解放されたメギナの返答は、リオの予想通りだった。

「ぼ、ぼぼ、冒険者たちにあんたの情報をバラ撒いてこの街に居られなくしてやるわ…っ!」
「そう。じゃあ最後にあーたで遊ぶ事にするわ」
「え?」

 結局ここでもテンプレだった。なぜ悪党はやり方が違えど追い詰められた時のリアクションがこうも一緒なのか。薄緑色の液体が入った小さな円錐状の小瓶を取り出し、器用にくるくる回しながら見せつける。この世界に馴染んだ人間ならポーションの類かと思って特に警戒しないが、仮面で顔を隠したオカマ口が摘まみ上げる事で不気味な印象を与えた。

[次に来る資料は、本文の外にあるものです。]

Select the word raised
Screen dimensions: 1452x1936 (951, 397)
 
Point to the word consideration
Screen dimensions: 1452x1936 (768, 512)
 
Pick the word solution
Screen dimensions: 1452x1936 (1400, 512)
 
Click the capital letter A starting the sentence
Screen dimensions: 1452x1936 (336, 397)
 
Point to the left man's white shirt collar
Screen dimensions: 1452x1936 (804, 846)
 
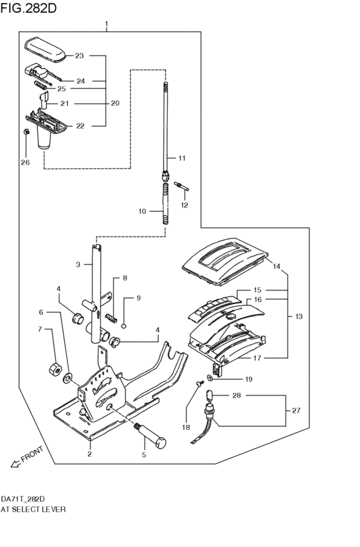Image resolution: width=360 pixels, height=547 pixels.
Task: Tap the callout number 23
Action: coord(79,56)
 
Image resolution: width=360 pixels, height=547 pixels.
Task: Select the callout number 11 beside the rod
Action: coord(182,158)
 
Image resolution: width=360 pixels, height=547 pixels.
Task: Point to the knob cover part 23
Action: coord(45,49)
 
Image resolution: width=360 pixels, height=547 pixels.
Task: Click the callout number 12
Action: coord(184,205)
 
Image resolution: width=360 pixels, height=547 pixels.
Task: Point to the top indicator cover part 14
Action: coord(225,264)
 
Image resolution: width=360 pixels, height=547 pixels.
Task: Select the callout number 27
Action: coord(296,410)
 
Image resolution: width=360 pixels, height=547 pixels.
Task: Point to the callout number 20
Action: coord(115,103)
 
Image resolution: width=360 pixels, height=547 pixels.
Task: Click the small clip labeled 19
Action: coord(211,377)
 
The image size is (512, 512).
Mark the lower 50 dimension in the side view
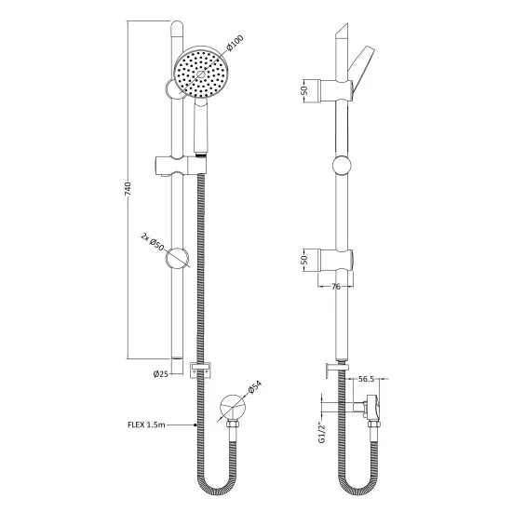click(x=304, y=260)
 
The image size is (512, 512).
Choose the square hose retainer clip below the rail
click(x=196, y=369)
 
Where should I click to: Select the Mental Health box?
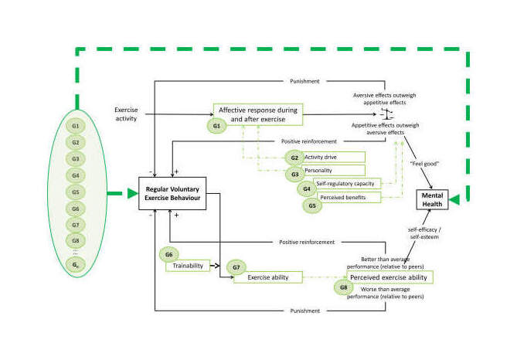pos(435,199)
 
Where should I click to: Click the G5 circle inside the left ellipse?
pos(75,192)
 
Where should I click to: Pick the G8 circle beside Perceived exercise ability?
pos(344,288)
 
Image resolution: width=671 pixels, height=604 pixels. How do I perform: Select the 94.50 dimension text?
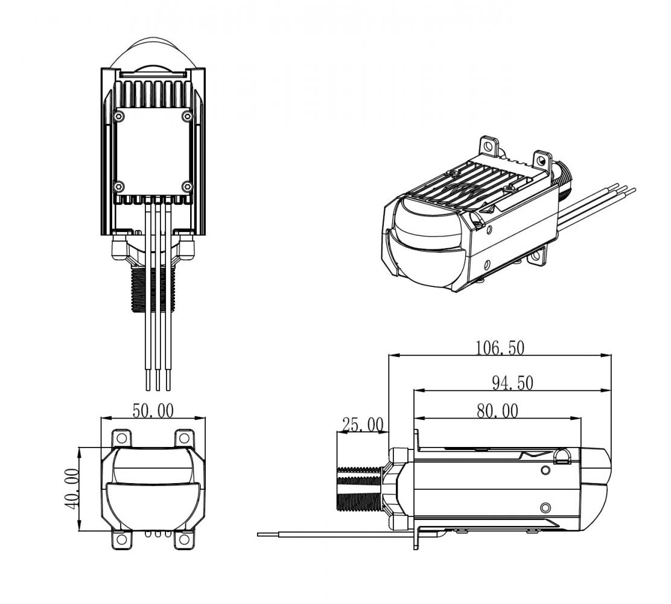coord(512,383)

「これね。アタシが最近作ったばかりのお薬なんだけど、まだ実験してなくて性能がよく分からないのよ。だから、あーたで試すわね?」
「そ、それなんの薬よ」
「オロスコの原液よ」
「え?」
「何?」
「聞こえなかった?。オロスコの原液よ」

 メギナに続いてヒビキまで目を丸くした。そのキョトンとした顔が可愛くて頬すりしたい衝動を抑え、栓を開けたらメギナの顔が一気に蒼白くなった。感受性が強い子供だからか、額から汗がドバドバと流れ始める。
 ヒビキも中身が何なのかを素人なりに察したらしく、表情を強張らせた。

 オロスコの原液。その正体はホロレルの街で蔓延している違法薬物『オロスコ』の原料であり、粉末状にする為の前工程で作られた液状のオロスコを指す。昼間の商売中に客から聞いた話だと、オロスコは中毒性と依存性が極めて高いのに加えて人格を豹変させてしまう副作用があるらしく、街で使用はもちろん製造まで禁止されている代物だという。
 オロスコは薬物としてこそ危険だが、それを製造するのは複雑な工程を繰り返してから魔法陣や錬金術スキルを使う必要があるので簡単には作れない。オロスコ自体危険な薬物であるが入手困難かつ一攫千金と薬の快楽を兼ね備えた危険薬物なので、かなり高額になりがちだ。
 よって、オロスコは基本的に富裕層が楽しむ娯楽アイテムとして馴染まれているが、大半の市民からは『悪魔の囁き』として忌避されている。リオが持っているのは、その原料。

「これを飲んだら…。どうなると思う?」
「……」

 怒って話が通じなくなったママを真似してメギナを脅してみる。先程までの威勢の良さが消え失せ、言葉すら発しなくなった。

「おい…。本気かよ」
「えぇ。ヒビキちゃんも見たくなぁい?。自分を狙った女が、オロスコの原液を飲んでどんな苦しみに蝕まれるのか」

 メギナの震えは両脚から全身へと進化する。これから起こるであろう拷問への恐れからか、あるいはオロスコの原液を飲まされる事に対する不安からか。

「ちなみに…。どうなるか、分かってるのか?」
「えぇ。知りたい?」
「……まぁ」
「んもぉ。ヒビキちゃんってば欲しがり屋さんなのねぇ、そういうの好きよ」

 ヒビキの不安そうな顔と声。表情豊かで、心が黒く染まってもどこか健気な少年への好感度が爆上がりしていく。嬉しそうにはしゃぎながらテンションが最高潮に達して、スケート選手張りの仰け反りを披露した。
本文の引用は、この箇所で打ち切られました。